TASK OBJECTIVE:
Up to and including the line that contains "[Tumo-Top] (919, 65)", return every line from the start of the data, unchanged.

================================

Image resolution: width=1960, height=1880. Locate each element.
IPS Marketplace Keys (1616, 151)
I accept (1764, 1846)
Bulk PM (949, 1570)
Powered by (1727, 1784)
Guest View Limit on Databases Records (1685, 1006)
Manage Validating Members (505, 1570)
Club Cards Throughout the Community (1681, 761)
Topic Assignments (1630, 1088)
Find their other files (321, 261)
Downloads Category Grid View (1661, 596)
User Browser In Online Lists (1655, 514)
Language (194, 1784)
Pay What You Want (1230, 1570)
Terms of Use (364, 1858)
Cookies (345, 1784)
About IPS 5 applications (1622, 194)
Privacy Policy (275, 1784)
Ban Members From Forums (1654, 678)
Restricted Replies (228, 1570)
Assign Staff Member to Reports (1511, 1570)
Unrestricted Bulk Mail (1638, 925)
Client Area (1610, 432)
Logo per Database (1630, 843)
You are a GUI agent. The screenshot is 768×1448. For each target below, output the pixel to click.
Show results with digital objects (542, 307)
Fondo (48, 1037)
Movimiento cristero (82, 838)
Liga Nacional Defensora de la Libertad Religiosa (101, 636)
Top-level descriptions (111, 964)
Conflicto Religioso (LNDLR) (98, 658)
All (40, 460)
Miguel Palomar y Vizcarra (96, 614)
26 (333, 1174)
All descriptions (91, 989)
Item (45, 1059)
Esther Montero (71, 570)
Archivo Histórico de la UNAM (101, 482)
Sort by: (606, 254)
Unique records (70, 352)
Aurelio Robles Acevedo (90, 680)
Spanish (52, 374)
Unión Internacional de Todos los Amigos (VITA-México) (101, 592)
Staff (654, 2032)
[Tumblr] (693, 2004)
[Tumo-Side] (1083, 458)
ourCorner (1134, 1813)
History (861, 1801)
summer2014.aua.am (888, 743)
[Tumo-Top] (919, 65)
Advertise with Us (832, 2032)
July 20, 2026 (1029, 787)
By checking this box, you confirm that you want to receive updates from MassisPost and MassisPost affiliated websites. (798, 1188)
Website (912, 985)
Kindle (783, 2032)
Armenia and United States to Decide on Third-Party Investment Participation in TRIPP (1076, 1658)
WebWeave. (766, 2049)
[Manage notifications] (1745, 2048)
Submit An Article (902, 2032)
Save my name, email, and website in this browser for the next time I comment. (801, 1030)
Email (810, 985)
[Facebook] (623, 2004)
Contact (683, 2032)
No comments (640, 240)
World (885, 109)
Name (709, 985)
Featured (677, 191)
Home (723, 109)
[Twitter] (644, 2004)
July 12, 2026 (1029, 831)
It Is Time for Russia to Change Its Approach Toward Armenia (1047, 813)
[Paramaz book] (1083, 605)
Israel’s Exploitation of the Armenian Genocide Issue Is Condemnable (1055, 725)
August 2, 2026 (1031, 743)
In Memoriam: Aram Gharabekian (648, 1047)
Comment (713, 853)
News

================================

ANSWER BELOW:
Image resolution: width=1960, height=1880. Locate each element.
IPS Marketplace Keys (1616, 151)
I accept (1764, 1846)
Bulk PM (949, 1570)
Powered by (1727, 1784)
Guest View Limit on Databases Records (1685, 1006)
Manage Validating Members (505, 1570)
Club Cards Throughout the Community (1681, 761)
Topic Assignments (1630, 1088)
Find their other files (321, 261)
Downloads Category Grid View (1661, 596)
User Browser In Online Lists (1655, 514)
Language (194, 1784)
Pay What You Want (1230, 1570)
Terms of Use (364, 1858)
Cookies (345, 1784)
About IPS 5 applications (1622, 194)
Privacy Policy (275, 1784)
Ban Members From Forums (1654, 678)
Restricted Replies (228, 1570)
Assign Staff Member to Reports (1511, 1570)
Unrestricted Bulk Mail (1638, 925)
Client Area (1610, 432)
Logo per Database (1630, 843)
You are a GUI agent. The screenshot is 768×1448. For each target below, output the pixel to click.
Show results with digital objects (542, 307)
Fondo (48, 1037)
Movimiento cristero (82, 838)
Liga Nacional Defensora de la Libertad Religiosa (101, 636)
Top-level descriptions (111, 964)
Conflicto Religioso (LNDLR) (98, 658)
All (40, 460)
Miguel Palomar y Vizcarra (96, 614)
26 (333, 1174)
All descriptions (91, 989)
Item (45, 1059)
Esther Montero (71, 570)
Archivo Histórico de la UNAM (101, 482)
Sort by: (606, 254)
Unique records (70, 352)
Aurelio Robles Acevedo (90, 680)
Spanish (52, 374)
Unión Internacional de Todos los Amigos (VITA-México) (101, 592)
Staff (654, 2032)
[Tumblr] (693, 2004)
[Tumo-Side] (1083, 458)
ourCorner (1134, 1813)
History (861, 1801)
summer2014.aua.am (888, 743)
[Tumo-Top] (919, 65)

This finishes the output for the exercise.